I successfully prepared her recipes for Coquille St. Jacques and Sauté Sec, maybe only one time when I was very young; but her recipe which tops my chart is a cake she prepared that Summer of Bundt pans.

Full of apples, coconut and nuts; moist and not-too-sweet; THIS I’ve baked throughout my life since it’s so easy.  A couple years ago I was able to send it back to Aunt Cathy when she either lost her recipe or her memory of it. So, in her honor, here's a cake from the 1970's which I've also made into over-sized muffins and individual mini-cakes. Give it a try; you won’t be sorry.

Catherine Pritchard's Apple Pound Cake

Beat the following together in a large bowl:
2 cups sugar
1-1/2 cups Wesson Oil
3 eggs
1 Tbsp. vanilla flavoring

In a separate bowl, mix together:
3 cups plain flour
1 tsp. baking soda
1 tsp. salt
Add to the first mixture.

Mix the following:
3 cups diced apples, peeled
1 cup walnuts (or pecans), chopped
1 cup coconut flakes
Add to the other ingredients.

Pour into greased and floured Bundt, or tube pan.
Bake at 350° for 1 hour 20 minutes.

And remember what they say…bake it with LOVE!

Thank you, Aunt C. We’ll all miss you.

Mar 15, 2018

Venting in California

We’re currently sitting in a rest area on I-5 in California, in what sounds like the middle of a sleet storm.

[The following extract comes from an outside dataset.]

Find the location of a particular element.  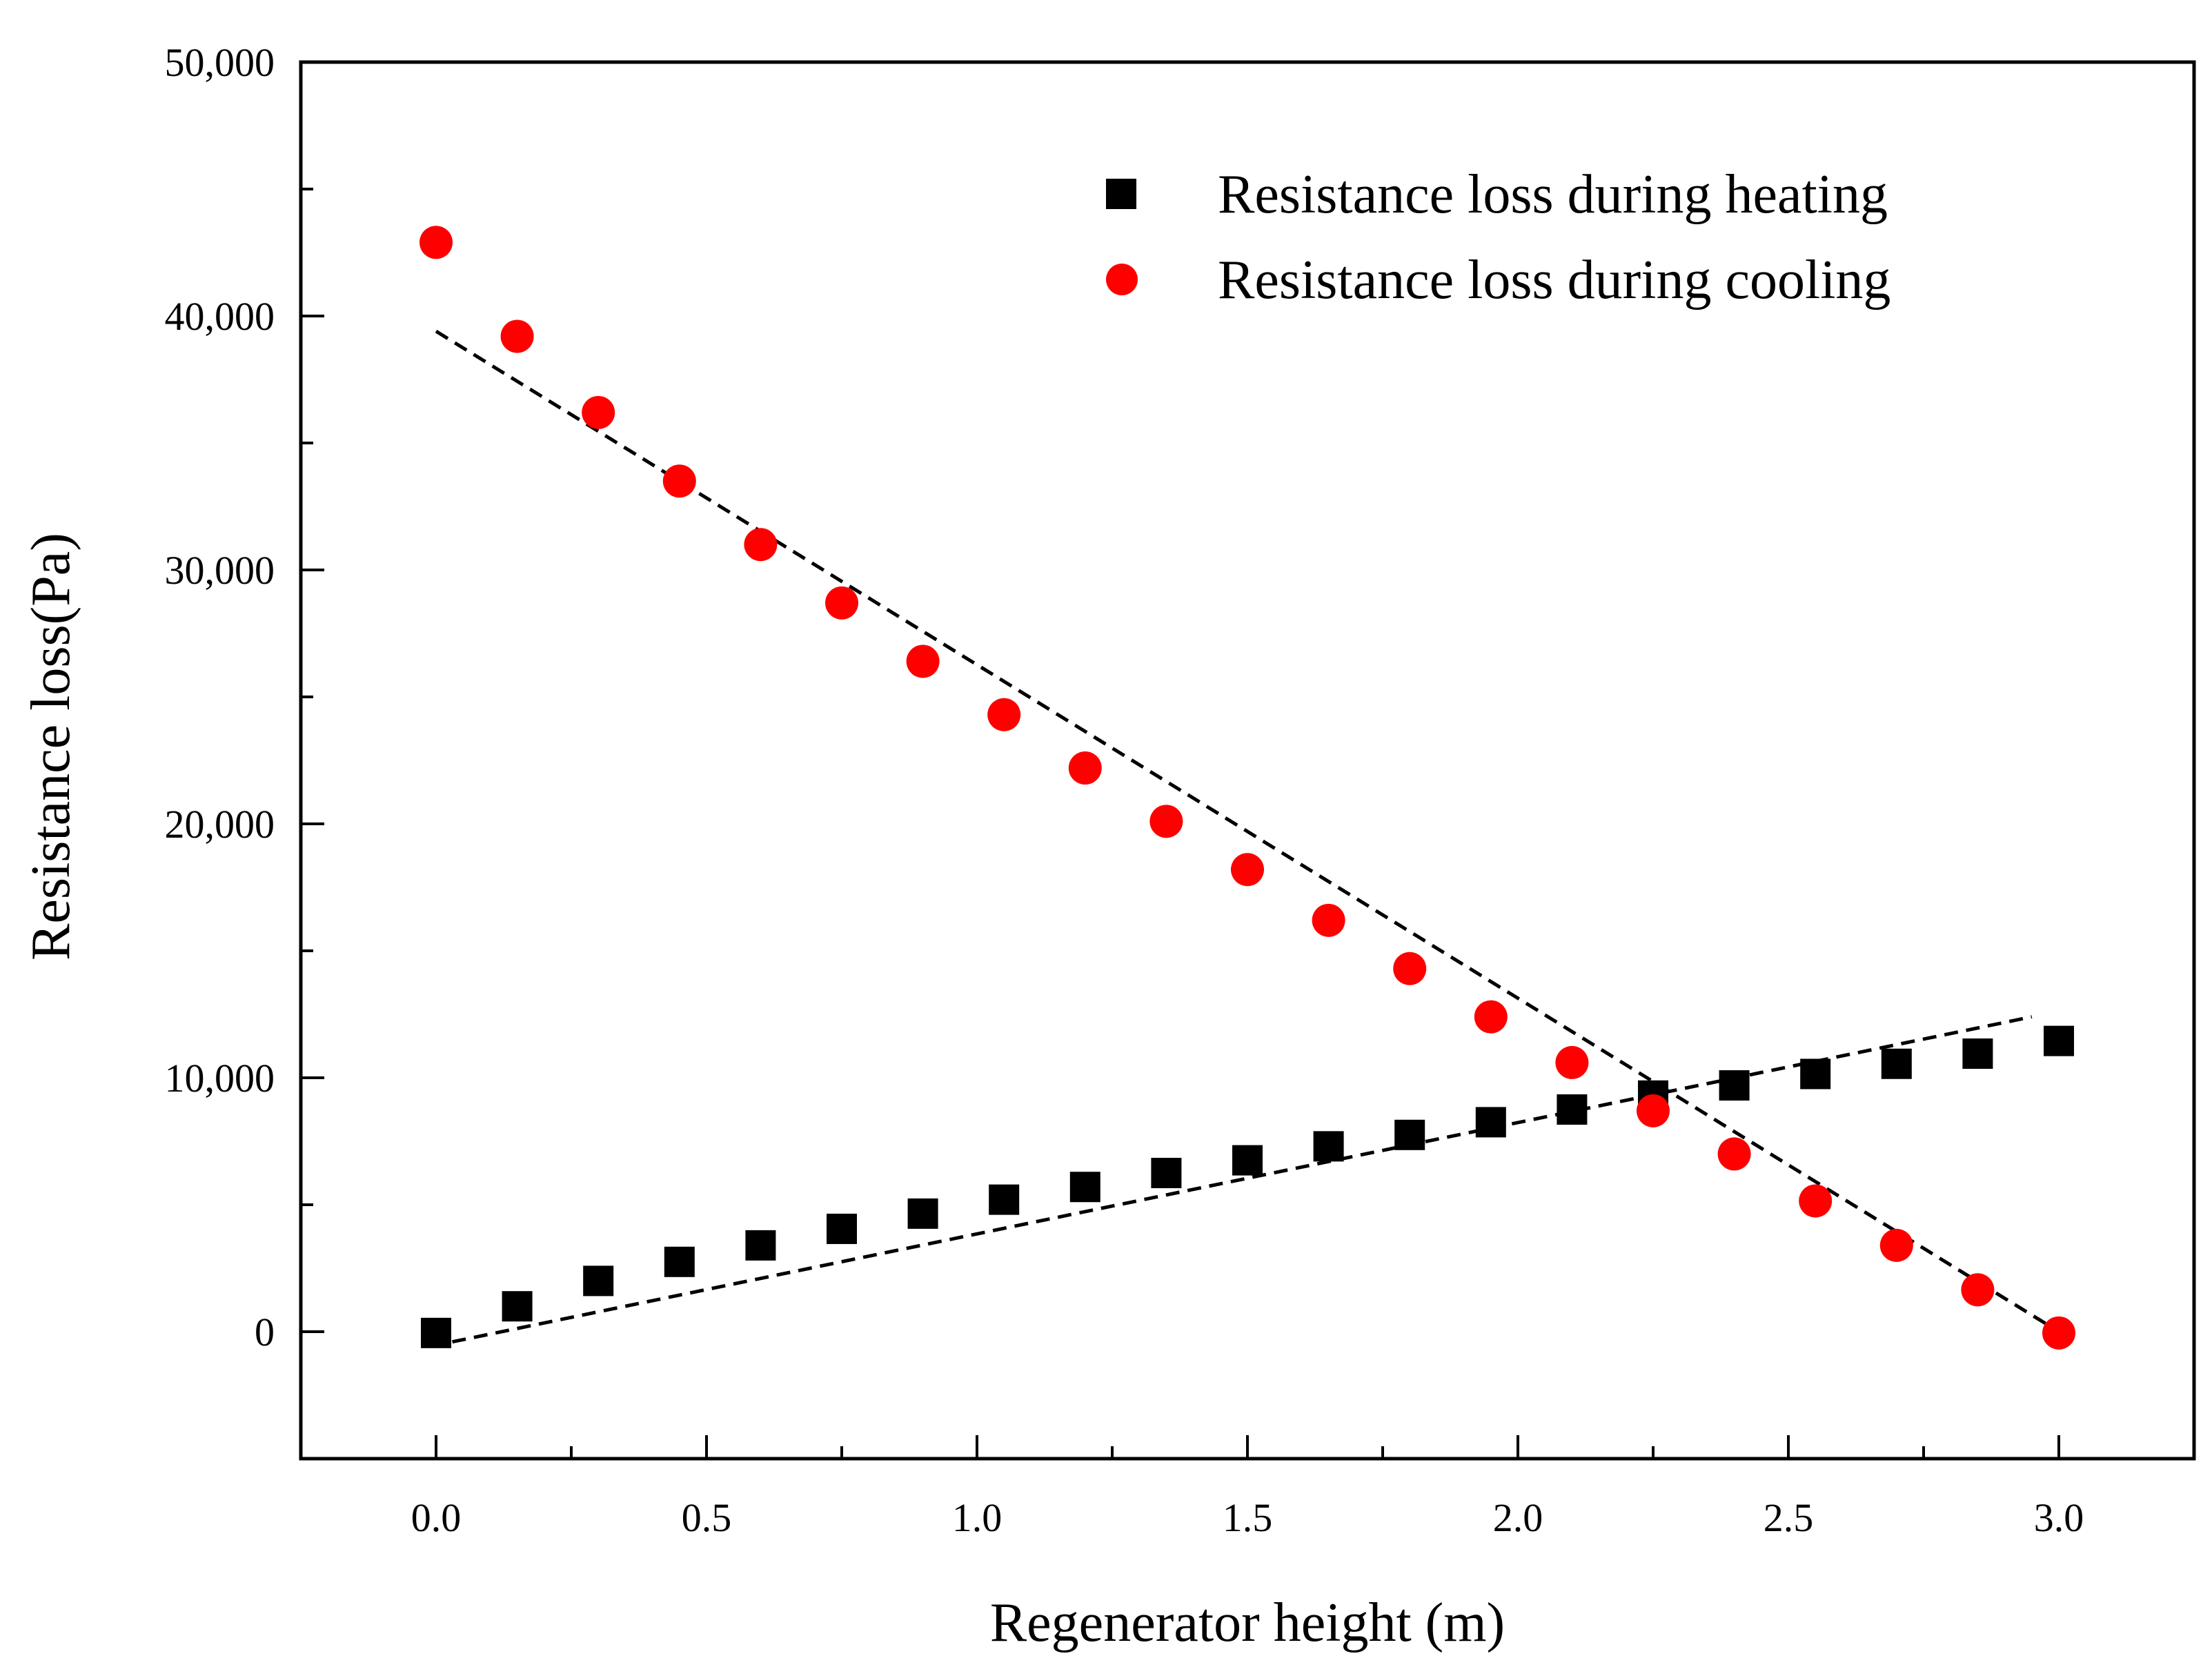

legend-marker-heating is located at coordinates (1121, 194).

No heat except the gas stove. The furnace is not hooked up for several reasons, and the portable gas heater I picked up in Oregon was left with friends in Texas, since it scared me to use it.

I’m not complaining; just explaining. People want to read about my interesting road adventures; well, what’s often entertaining to you is a pain in the como-se-llama to me, at least at the time.

Mar 12, 2018

My Routes Have No Access

I’d forgotten that at least once during a road trip you’re likely to kick yourself for a bad direction decision, and I’ve had mine pretty much out of the gate.

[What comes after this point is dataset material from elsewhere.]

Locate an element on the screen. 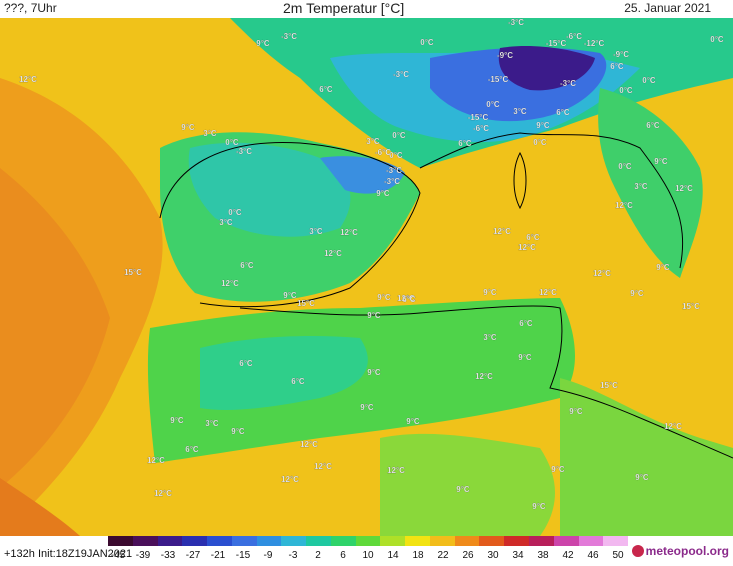 The width and height of the screenshot is (733, 566). colorbar-tick-label: -21 is located at coordinates (218, 556).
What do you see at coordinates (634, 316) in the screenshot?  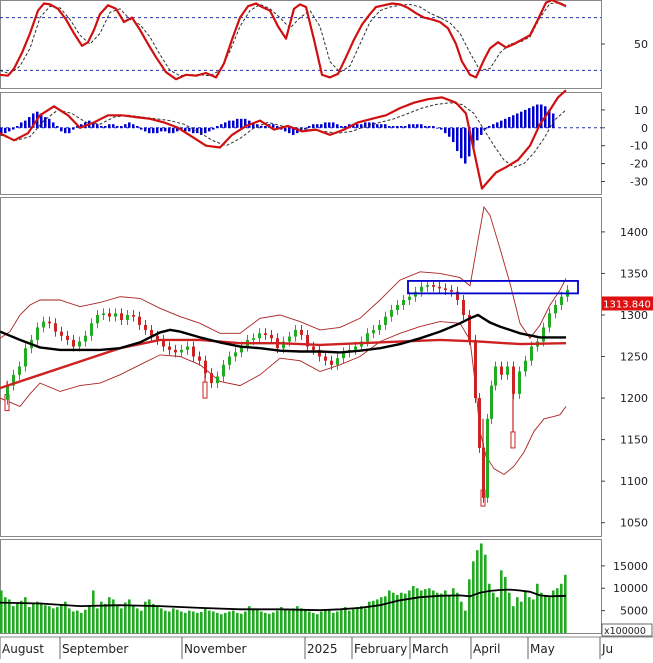 I see `price-tick-label: 1300` at bounding box center [634, 316].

I never should have left I-10 for Pecos. From there the road to Carlsbad turned into a migraine, complete with Brontosaurus-size trucks, potholes rivaling only New York State and pebbles just waiting to nick your windshield. I tried getting off early but the side road was worse, and damned if I wasn’t heading back to El Paso.

Too late to do much else. After filling the tank at a generic station in Nowhere-land the sign said No Services for 150 miles. My tank is 17 gallons and I’ve never accurately gauged my mileage, because I haven’t wanted to compare my estimated 10 mpg to the 12-15 of other Warrior drivers. But I was never put to the test.

I pulled over early because headwinds kept me in one place. There was no cell phone or Internet reception and hardly anyone on the road to begin with. Better wait until morning when the winds should be lighter.

Mar 8, 2018

It's Called 'Tacking'

I've been driving for two days and I'm still in Texas. I don't know what else to say.

I left Austin and took a nice secondary road through the Texas Hill Country. If you're a wine buff you'll think you died and went to heaven; one wine-tasting vineyard after another. Smack dab in the middle of Texas, imagine!

290W dropped me on to I-10 heading for El Paso; but as I drove and drove through what only appears to be nothing-land, I quickly tired of the Interstate and battling broadside winds.

So I veered from my track and headed in a diagonal direction to Pecos (pronounced Pay-cos, I was corrected right away). Never been, and I've been to El Paso more than once.  From here it's any woman's guess; after all, as long as I head West I'll eventually hit water.